Algunos de los policías que se encontraban vigilando el exterior de la catedral se giraron al escucharlo. Uno de ellos se acercó.

—Azsí qui uzstiedes zson los inviados de Roma. Viengan conmigo —les invitó a acompañarlo.

Accedieron al interior de la catedral. A medida que avanzaban, la inspectora iba observando la situación de la entrada y los alrededores. El padre O´Connor miraba las imágenes y los frescos. La catedral era impresionante. Estaban prácticamente casi llegando al lugar exacto donde parecía ser que se encontraba el cadáver. En un rincón, seis miembros de la policía judicial ucraniana custodiaban a quien parecía ser el responsable de la apertura de la catedral.
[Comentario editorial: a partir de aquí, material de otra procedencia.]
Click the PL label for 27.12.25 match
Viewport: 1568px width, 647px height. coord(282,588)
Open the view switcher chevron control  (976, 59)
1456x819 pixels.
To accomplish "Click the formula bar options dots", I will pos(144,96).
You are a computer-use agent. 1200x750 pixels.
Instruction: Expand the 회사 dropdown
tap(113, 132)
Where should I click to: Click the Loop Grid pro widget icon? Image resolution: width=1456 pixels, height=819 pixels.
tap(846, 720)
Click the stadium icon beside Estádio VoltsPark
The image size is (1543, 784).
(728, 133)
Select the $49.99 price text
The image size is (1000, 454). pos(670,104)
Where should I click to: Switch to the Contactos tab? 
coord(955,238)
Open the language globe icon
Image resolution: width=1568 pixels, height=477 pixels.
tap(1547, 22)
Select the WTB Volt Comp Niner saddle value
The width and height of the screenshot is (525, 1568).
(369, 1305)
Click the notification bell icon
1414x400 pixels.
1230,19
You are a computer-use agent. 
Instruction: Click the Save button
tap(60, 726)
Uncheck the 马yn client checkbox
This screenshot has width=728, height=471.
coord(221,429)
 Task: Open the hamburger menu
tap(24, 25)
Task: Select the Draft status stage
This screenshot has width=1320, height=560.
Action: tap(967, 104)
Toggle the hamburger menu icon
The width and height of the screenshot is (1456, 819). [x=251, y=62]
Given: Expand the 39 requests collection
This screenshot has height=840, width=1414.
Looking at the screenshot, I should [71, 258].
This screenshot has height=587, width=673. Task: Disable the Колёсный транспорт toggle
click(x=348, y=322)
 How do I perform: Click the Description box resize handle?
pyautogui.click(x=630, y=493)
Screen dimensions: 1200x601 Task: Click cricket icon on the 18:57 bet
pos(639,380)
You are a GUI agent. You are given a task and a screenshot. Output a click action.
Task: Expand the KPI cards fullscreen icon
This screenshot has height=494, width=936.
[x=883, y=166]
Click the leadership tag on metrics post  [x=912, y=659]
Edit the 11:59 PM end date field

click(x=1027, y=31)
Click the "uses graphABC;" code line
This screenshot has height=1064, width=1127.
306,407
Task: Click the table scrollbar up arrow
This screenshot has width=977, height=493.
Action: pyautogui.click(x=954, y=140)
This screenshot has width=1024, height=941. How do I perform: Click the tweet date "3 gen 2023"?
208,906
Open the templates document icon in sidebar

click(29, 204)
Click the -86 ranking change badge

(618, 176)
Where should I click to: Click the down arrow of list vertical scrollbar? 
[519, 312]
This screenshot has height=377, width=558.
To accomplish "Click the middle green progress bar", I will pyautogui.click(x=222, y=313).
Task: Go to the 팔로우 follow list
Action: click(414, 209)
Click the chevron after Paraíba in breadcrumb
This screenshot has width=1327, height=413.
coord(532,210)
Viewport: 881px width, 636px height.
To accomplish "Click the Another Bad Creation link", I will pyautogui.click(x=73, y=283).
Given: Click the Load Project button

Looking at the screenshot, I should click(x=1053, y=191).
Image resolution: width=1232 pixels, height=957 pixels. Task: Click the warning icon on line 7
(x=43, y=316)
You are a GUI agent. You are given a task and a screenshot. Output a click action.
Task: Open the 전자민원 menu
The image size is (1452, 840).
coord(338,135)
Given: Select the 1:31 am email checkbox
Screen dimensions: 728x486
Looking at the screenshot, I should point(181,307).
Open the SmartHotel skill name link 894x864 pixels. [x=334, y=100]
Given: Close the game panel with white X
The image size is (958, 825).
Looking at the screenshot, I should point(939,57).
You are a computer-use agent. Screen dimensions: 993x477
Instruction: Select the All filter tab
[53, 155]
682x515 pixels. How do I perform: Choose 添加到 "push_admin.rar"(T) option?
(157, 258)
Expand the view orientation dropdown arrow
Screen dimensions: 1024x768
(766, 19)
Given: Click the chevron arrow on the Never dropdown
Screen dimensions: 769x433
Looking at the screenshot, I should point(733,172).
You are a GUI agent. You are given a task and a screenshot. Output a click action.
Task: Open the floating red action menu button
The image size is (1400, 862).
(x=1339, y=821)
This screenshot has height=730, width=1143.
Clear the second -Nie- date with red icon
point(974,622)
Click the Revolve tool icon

Un poco más adelante, entre unas columnas, vieron a una serie de fotógrafos tirando disparos con sus aparatos a algo que, al parecer, se encontraba entre una pared y alguna columna. Portaban distintivos policiales. El padre O´Connor pensó que a diferencia de todos aquellos que se encontraban ahí fuera, ellos verían lo que verdaderamente había sucedido y se pretendía ocultar. Un policía los observaba fijamente mientras se acercaban al lugar.

—Buenos días —dijo Valeria—. El jefe de la investigación, por favor —pidió.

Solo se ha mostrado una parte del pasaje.